L’une des trois réserves d’interprétation des Sages concerne la clause de conscience, qui permet à un soignant de refuser de participer à l’acte létal. Le Conseil juge qu’un établissement privé peut refuser de pratiquer l’aide à mourir « lorsqu’une telle procédure est manifestement contraire aux missions statutaires ou au projet de l’établissement » et à condition qu’il ne soit pas seul à pouvoir répondre aux « besoins locaux ».

Cette décision « parachève un débat démocratique exemplaire » et « apporte une garantie essentielle à nos concitoyens », a estimé l’Élysée. Elle « consolide l’équilibre du texte adopté par le Parlement » et « il est désormais possible de se tourner vers la mise en œuvre de cette réforme avec la certitude qu’elle repose sur des fondements démocratiques, éthiques et constitutionnels pleinement établis », a réagi la présidence de la République dans un communiqué.

Urgence agricole

La quasi-totalité de la loi d’urgence agricole a également été approuvée par les Sages, y compris les volets controversés sur la réintroduction dérogatoire de pesticides interdits, jugée suffisamment encadrée, et sur la gestion de l’eau.

Dans sa décision, le Conseil constitutionnel estime que les dérogations concernant la réintroduction temporaire des pesticides interdits – acétamipride pour la filière noisette et flupyradifurone pour les pommes, les cerises et les betteraves sucrières – relèvent de « l’intérêt général ». Mais il assortit sa validation de deux réserves concernant la zone géographique où la dérogation est accordée et le délai donné à l’autorité sanitaire pour statuer.

Sécurité du quotidien

Par ailleurs, le Conseil constitutionnel a validé les principaux articles de la loi Ripost sur la sécurité du quotidien, adoptée définitivement en juillet et prévoyant d’alourdir la répression des free parties, des rodéos urbains et la suspension du permis de conduire pour usage de stupéfiants, même loin du volant.

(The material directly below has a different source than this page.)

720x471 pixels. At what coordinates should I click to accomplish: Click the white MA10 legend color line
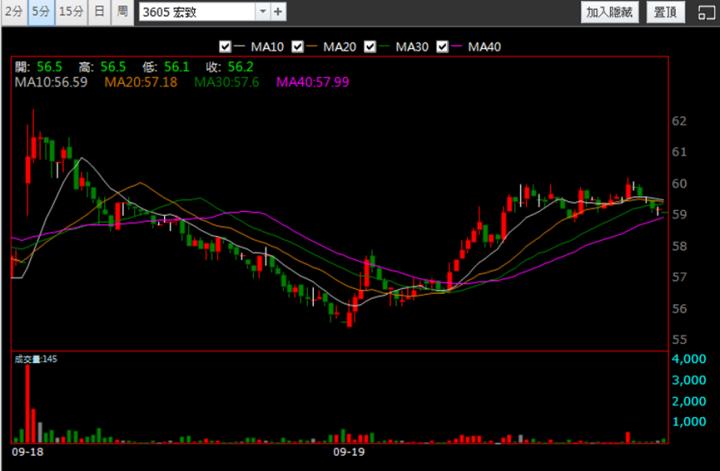click(241, 47)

Les Sages, qui étaient saisis séparément par les députés PS et LFI sur trente articles au total, ont censuré sept dispositions, visant notamment la fermeture administrative de commerces vendant des engins pyrotechniques, la destruction dans la journée d’un véhicule ayant été utilisé dans un rodéo urbain et le recours à la pseudonymisation généralisée des agents dans les enquêtes judiciaires. Ils ont également émis quelques réserves et ont invalidé cinq articles considérés comme des « cavaliers législatifs », c’est-à-dire sans lien avec le texte.

Réseaux sociaux

Les Sages ont par contre censuré l’interdiction des réseaux sociaux aux moins de 15 ans, considérant que cette mesure porte « une atteinte disproportionnée » à leur liberté d’expression.

Le Conseil constitutionnel a estimé que l’article 1er de la loi visant à protéger les mineurs des risques auxquels les expose l’utilisation des réseaux sociaux « porte une atteinte qui n’est pas adaptée, nécessaire et proportionnée » à la liberté d’expression et de communication des moins de 15 ans.

Uniquement saisi sur l’article 1er, le Conseil constitutionnel ne s’est pas prononcé sur l’interdiction du téléphone portable au lycée à partir du 1er septembre, qui figure dans le même texte de loi.